Par un mémoire en défense, enregistré le 6 octobre 2021, le CHUGA, représenté par Me Leyraud, conclut au rejet de la requête et à ce que soit mis à la charge de la requérante la somme de 3 000 euros au titre de l’article L. 761-1 du code de justice administrative
Le centre hospitalier conteste les moyens invoqués.
Par lettre du 29 juin 2023, les parties ont été informées qu’en application des dispositions de l’article R. 611-11-1 du code de justice administrative l’instruction est susceptible d’être close le 20 juillet 2023, par l’émission d’une ordonnance de clôture ou d’un avis d’audience, sans information préalable.
La clôture immédiate de l’instruction a été prononcée par ordonnance du 9 février 2024.
Un mémoire en défense enregistré le 29 mars 2024 pour le CHUGA n’a pas été communiqué.

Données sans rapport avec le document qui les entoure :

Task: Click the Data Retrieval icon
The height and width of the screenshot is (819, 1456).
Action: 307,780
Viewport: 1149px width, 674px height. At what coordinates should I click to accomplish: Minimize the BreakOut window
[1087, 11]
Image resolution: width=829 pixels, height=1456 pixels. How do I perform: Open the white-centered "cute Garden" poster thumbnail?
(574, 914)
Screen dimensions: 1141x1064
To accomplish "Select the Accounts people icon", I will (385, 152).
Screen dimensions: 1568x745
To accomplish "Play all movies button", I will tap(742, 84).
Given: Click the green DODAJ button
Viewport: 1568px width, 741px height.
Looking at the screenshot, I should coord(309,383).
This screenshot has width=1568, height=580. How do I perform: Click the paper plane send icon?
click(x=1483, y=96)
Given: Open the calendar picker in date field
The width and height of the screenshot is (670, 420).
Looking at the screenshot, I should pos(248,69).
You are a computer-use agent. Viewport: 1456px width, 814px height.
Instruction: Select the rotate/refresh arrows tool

II°/ Par une requête n° 2102156 et un mémoire, enregistrés les 6 avril et le 22 novembre 2021, Mme C, représentée par représentée par la SCP Germain-Phion et Jacquemet, demande au tribunal dans le dernier état de ses écritures :
1°) de condamner le centre hospitalier universitaire de Grenoble Alpes (CHUGA) à lui verser une somme de 30 000 euros en réparation des préjudices qui lui ont été causé par la situation de harcèlement moral dont elle a été victime dans l’exercice de ses fonctions et du fait de la méconnaissance par son employeur de ses obligations de prévention et de sécurité ;
2°) de condamner le CHUGA à lui verser la somme de 212 328 euros en réparation de son préjudice relatif à la retraite ;
3°) de condamner le CHUGA à lui verser la somme de 3 900 euros au titre du remboursement des frais de procédure et d’honoraires engagés dans le cadre du harcèlement moral qu’elle a subi ;
4°) de condamner le CHUGA à lui verser la somme de 3 000 euros sur le fondement de l’article L. 761-1 du code de justice administrative.
Elle soutient que :
— elle a été victime dans l’exercice de ses fonctions de faits de harcèlement moral en méconnaissance de l’article 6 quinquies de la loi du 13 juillet 1983 ;
— le centre hospitalier a méconnu l’obligation de prévention et de sécurité qui lui incombe en application de l’article 3 du décret du 28 mai 1982 et de l’article L.111-1 du code du travail dès lors que ses alertes sont restées sans réponse et en l’absence de politique sérieuse de prévention des risques professionnels ;
— elle a subi un préjudice moral et des troubles dans ses conditions d’existence qui doivent être indemnisés à hauteur de 30 000 euros.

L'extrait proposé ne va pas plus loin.